World of Science | ISSW Part 2 - Regional avalanche forecasting

Continuing with the International Snow Science Workshop 2016 and the studies presented there: After we have already dealt with some topics in Part 1 that have more to do with the nature of snow and avalanches, we are now moving on to people and how they deal with avalanches. Avalanche reports and the authorities that issue them are extremely important for us as winter sports enthusiasts, but their job is not always easy. On the one hand, of course, because the snow doesn't always do what you might expect, and on the other because very complex issues have to be communicated as simply and intuitively as possible. What are the current issues here and how are they approached?

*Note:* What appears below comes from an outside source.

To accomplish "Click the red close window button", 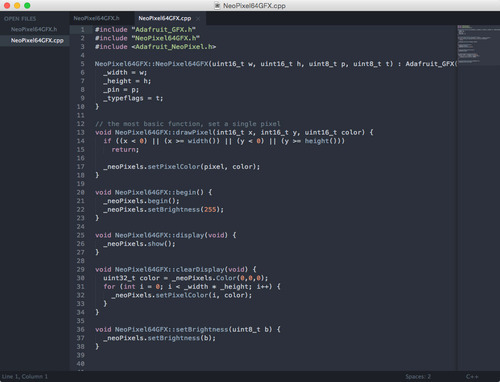I will coord(7,5).
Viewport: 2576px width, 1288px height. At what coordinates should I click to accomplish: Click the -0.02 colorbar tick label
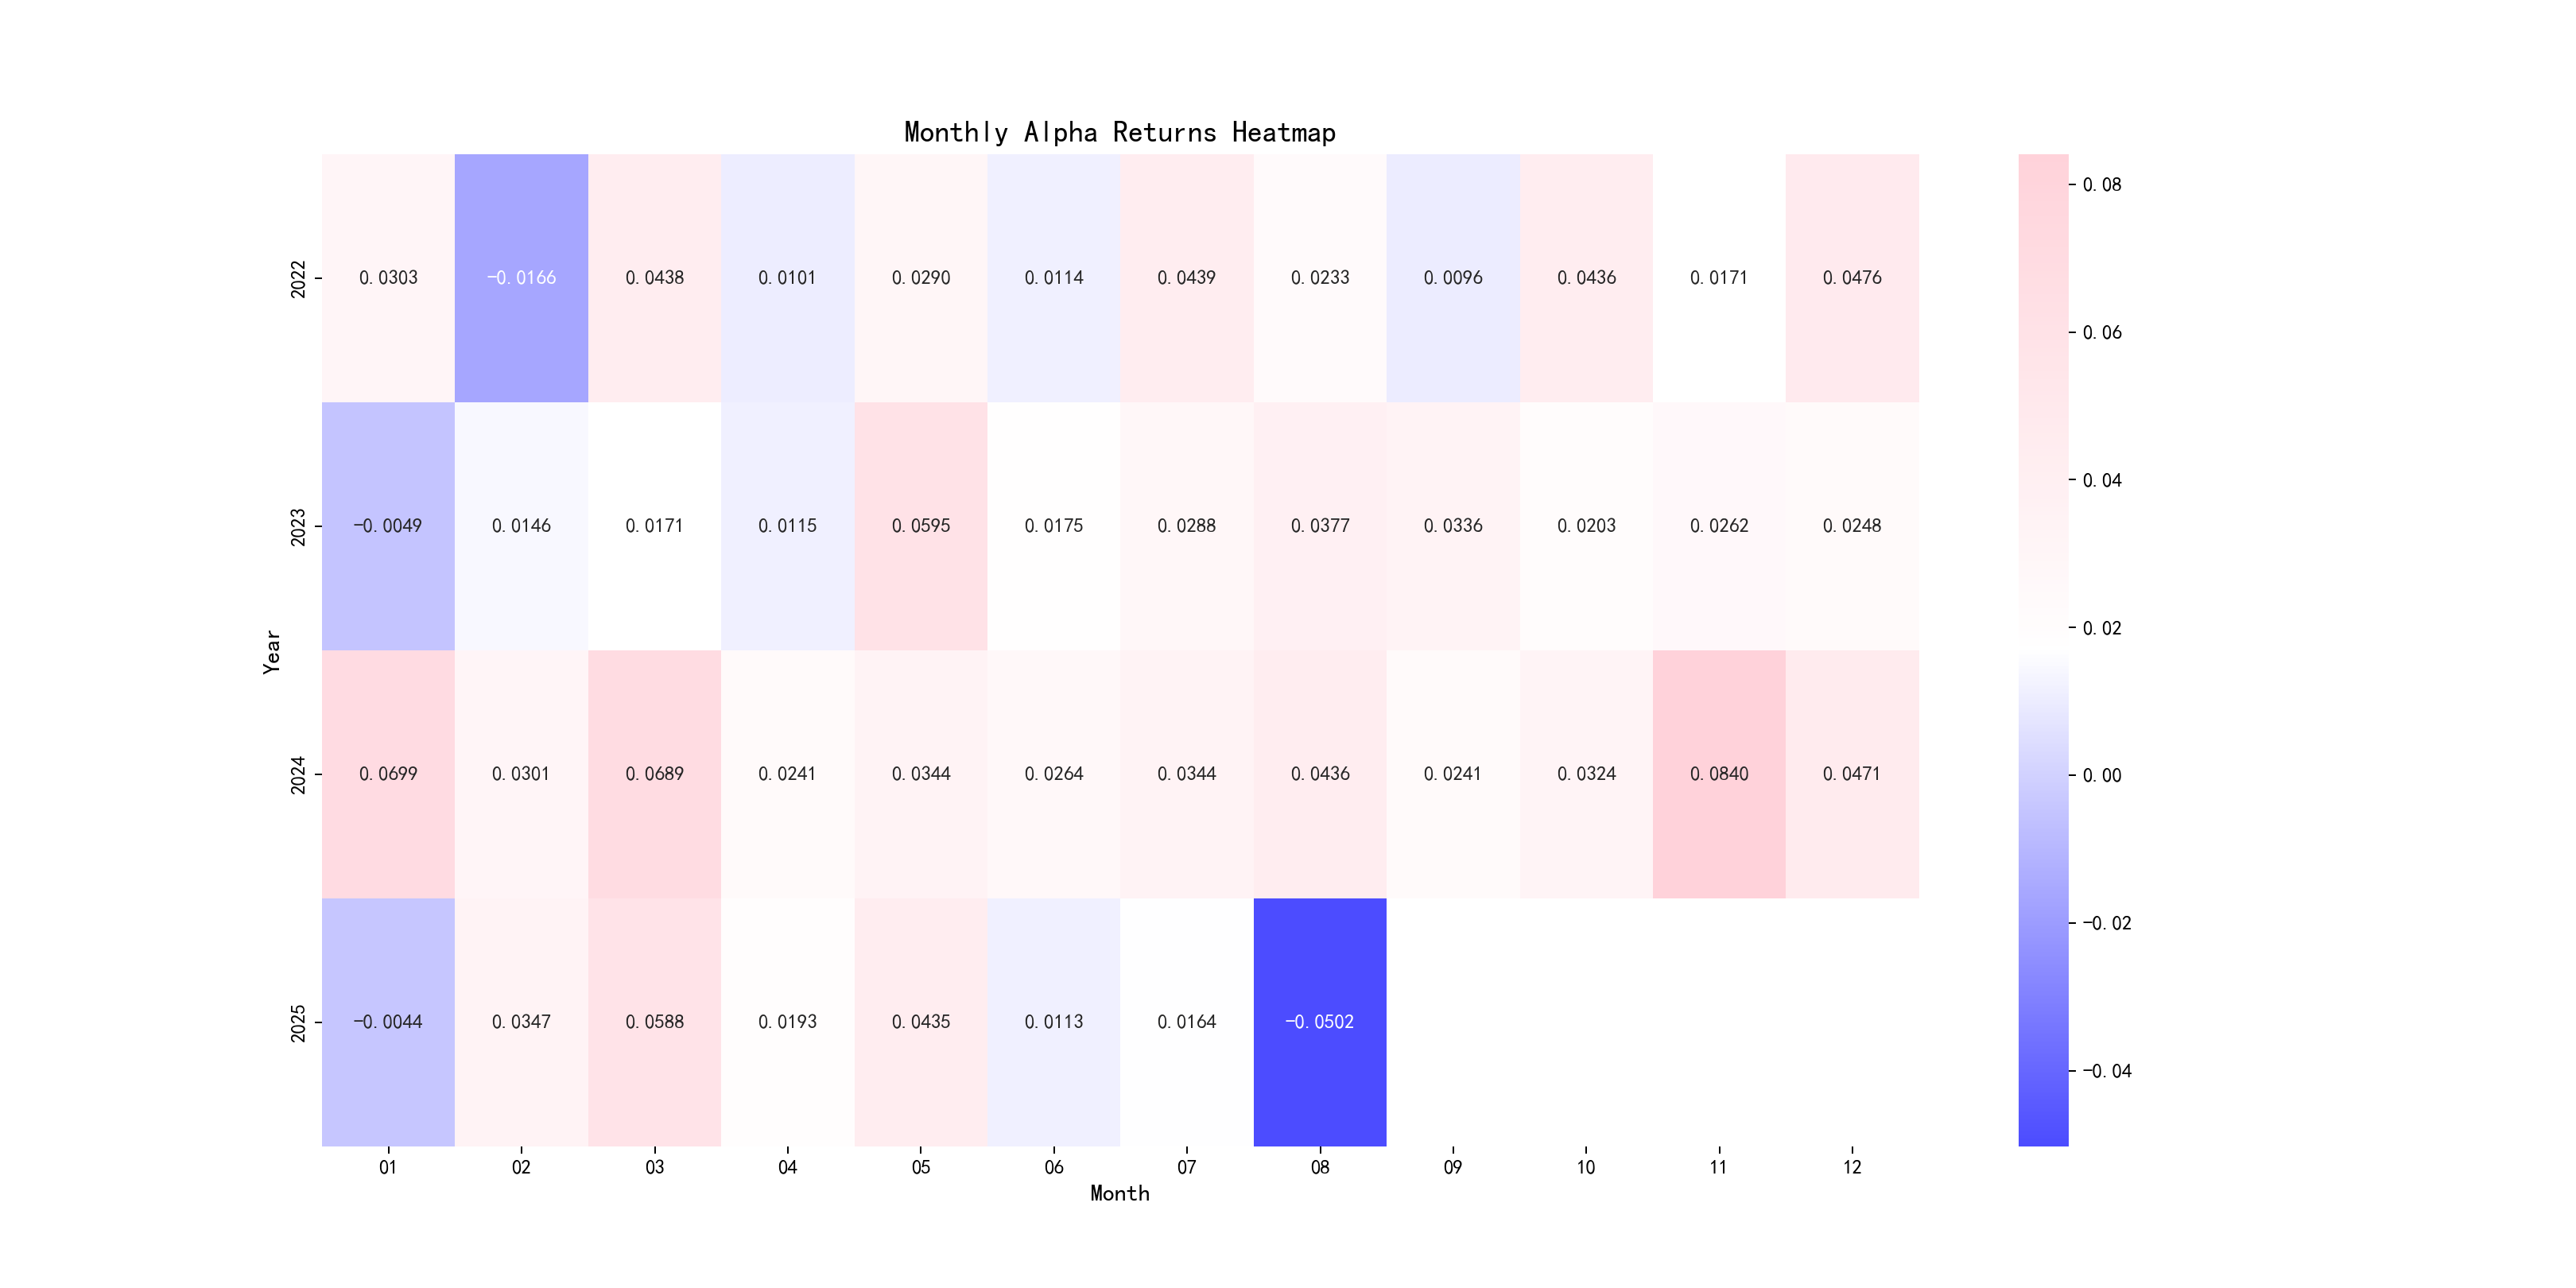[x=2106, y=923]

Danger level: consistency between warning services?

Avalanche warning services have the difficult task of summarizing a lot of different information in a single number: the danger level. Of course, the situation reports do not only contain the danger level, but for many it is the most important - although hopefully not the only - perceived content. Avalanche watchers from the USA have asked themselves the following question: Do avalanche warnings with the same information always come to the same conclusion, i.e. the same danger level? The study refers to the North American danger level scale, which differs slightly from the European scale and is primarily used in the USA, Canada and New Zealand. The definition of the hazard levels is somewhat less clear in the American version. To answer the initial question, 10 hypothetical snow scenarios were developed based on old situation reports from various regions. For each scenario, there was a brief summary of the weather in recent days, the snowpack, recent avalanche events, etc.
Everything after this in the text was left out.